* TASK: Only one portion of the data is to be written out: from the line bearing "For every named target in this 746×2576" through the line bearing "Name (122, 2571)". Write it exactly as it appears.
[Start of section]
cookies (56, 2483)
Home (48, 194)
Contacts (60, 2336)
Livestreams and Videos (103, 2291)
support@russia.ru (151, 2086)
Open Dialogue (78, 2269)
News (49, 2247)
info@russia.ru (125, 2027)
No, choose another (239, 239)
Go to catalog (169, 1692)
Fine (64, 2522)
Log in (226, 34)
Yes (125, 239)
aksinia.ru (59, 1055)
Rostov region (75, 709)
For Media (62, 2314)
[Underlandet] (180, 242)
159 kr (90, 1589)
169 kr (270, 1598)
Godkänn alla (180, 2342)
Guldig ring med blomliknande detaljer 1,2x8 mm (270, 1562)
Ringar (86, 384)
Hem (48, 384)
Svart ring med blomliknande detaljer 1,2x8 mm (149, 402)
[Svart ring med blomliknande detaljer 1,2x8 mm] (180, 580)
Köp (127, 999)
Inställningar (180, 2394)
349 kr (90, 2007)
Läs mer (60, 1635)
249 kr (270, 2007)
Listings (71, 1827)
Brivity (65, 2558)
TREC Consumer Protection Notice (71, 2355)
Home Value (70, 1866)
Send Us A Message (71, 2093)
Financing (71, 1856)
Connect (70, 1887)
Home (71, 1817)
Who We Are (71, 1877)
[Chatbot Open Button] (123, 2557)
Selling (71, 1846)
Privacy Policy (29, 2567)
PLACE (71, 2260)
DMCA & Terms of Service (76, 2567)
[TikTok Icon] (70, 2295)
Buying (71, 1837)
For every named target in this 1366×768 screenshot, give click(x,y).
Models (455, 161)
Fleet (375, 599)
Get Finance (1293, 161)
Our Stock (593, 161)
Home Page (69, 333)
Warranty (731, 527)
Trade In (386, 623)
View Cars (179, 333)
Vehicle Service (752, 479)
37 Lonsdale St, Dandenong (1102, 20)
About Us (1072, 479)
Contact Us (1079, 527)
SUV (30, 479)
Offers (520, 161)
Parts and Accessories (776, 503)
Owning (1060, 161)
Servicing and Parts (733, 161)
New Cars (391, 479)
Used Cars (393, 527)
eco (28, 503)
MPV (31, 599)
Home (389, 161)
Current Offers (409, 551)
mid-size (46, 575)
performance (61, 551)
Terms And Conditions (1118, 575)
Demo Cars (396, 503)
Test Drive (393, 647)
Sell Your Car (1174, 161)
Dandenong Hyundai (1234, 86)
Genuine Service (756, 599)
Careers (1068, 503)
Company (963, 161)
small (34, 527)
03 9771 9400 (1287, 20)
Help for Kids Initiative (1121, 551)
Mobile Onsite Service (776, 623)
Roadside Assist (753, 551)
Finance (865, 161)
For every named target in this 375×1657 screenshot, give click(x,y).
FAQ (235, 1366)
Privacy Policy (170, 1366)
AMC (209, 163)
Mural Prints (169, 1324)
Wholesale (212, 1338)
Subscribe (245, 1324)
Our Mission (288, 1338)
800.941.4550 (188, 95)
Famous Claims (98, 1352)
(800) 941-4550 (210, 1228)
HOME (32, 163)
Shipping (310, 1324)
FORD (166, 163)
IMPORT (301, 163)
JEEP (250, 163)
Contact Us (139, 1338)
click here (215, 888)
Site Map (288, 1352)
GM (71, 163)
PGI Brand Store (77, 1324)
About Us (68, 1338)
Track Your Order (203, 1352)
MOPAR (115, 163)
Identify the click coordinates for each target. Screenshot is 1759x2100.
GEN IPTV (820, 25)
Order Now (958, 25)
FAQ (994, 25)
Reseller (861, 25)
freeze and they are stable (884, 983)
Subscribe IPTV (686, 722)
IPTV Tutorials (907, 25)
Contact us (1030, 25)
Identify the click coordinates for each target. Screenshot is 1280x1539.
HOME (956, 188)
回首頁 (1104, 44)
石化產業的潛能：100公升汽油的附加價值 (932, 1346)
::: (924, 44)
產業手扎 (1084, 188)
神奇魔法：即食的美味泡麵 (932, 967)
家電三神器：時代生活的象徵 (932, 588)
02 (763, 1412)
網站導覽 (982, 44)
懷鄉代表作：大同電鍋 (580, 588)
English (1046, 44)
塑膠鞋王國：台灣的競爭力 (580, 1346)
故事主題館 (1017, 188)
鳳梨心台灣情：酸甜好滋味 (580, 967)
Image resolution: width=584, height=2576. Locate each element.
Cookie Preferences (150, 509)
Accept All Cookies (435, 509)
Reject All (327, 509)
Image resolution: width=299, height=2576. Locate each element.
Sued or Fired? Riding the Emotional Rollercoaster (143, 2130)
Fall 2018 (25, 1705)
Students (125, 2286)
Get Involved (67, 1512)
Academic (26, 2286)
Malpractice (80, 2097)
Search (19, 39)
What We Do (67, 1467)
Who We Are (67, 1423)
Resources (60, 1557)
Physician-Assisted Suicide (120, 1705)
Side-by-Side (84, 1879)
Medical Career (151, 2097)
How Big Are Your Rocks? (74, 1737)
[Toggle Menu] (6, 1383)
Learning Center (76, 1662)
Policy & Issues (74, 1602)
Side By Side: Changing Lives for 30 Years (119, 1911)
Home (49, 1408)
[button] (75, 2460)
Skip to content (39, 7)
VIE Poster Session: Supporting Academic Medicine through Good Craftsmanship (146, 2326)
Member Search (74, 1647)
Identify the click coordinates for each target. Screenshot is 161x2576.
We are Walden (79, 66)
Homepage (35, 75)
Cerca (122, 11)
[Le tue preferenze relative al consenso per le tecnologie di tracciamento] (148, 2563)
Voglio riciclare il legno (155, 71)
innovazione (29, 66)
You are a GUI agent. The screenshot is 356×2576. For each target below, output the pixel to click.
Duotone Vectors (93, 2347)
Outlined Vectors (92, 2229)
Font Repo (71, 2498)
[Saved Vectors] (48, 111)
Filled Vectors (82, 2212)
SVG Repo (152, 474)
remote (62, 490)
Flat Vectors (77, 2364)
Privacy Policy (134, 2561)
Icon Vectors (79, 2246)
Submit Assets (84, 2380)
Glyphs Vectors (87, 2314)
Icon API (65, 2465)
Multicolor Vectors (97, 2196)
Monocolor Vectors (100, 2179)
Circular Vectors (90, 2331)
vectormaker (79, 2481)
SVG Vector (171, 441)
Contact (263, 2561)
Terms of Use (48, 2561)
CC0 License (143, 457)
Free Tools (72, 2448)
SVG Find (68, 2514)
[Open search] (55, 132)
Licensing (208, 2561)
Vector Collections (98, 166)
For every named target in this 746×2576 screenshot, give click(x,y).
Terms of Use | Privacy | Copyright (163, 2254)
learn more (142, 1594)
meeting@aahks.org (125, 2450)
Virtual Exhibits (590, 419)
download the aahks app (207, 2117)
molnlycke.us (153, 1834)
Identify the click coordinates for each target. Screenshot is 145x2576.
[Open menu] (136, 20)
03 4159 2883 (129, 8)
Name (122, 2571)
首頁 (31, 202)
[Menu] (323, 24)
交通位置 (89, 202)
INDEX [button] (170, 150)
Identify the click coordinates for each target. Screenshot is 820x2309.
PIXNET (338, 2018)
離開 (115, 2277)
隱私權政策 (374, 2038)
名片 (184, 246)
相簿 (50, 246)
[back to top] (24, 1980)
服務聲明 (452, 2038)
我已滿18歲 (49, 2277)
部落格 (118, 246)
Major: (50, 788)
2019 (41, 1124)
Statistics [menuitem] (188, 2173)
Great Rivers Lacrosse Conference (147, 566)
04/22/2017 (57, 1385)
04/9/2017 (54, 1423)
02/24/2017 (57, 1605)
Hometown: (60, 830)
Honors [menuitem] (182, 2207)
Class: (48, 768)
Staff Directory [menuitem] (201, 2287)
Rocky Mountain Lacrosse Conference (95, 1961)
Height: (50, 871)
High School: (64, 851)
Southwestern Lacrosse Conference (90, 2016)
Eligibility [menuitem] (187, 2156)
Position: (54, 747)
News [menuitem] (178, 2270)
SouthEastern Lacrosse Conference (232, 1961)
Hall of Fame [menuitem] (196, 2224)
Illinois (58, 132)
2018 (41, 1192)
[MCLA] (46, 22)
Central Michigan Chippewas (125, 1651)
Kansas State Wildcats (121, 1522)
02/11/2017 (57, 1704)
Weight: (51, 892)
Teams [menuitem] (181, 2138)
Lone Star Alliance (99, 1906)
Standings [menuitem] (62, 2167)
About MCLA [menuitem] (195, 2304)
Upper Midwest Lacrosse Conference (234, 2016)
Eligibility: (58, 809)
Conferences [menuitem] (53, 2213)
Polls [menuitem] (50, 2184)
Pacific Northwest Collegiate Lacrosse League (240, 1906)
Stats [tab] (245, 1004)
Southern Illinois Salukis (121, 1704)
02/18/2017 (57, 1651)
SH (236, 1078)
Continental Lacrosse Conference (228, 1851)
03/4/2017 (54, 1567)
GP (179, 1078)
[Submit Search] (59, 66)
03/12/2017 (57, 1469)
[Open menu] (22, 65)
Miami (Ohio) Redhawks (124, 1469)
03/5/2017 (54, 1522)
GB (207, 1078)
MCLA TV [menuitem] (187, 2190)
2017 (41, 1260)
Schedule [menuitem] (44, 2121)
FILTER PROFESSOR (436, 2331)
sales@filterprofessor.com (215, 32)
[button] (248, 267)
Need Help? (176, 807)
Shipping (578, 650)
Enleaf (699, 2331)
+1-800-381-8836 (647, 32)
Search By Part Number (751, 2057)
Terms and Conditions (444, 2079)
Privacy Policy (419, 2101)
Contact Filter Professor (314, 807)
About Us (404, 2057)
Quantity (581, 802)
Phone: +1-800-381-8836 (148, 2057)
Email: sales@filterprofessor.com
[End of section]
* THE ANSWER:
For every named target in this 746×2576 screenshot, give click(x,y).
Terms of Use | Privacy | Copyright (163, 2254)
learn more (142, 1594)
meeting@aahks.org (125, 2450)
Virtual Exhibits (590, 419)
download the aahks app (207, 2117)
molnlycke.us (153, 1834)
Identify the click coordinates for each target. Screenshot is 145x2576.
[Open menu] (136, 20)
03 4159 2883 (129, 8)
Name (122, 2571)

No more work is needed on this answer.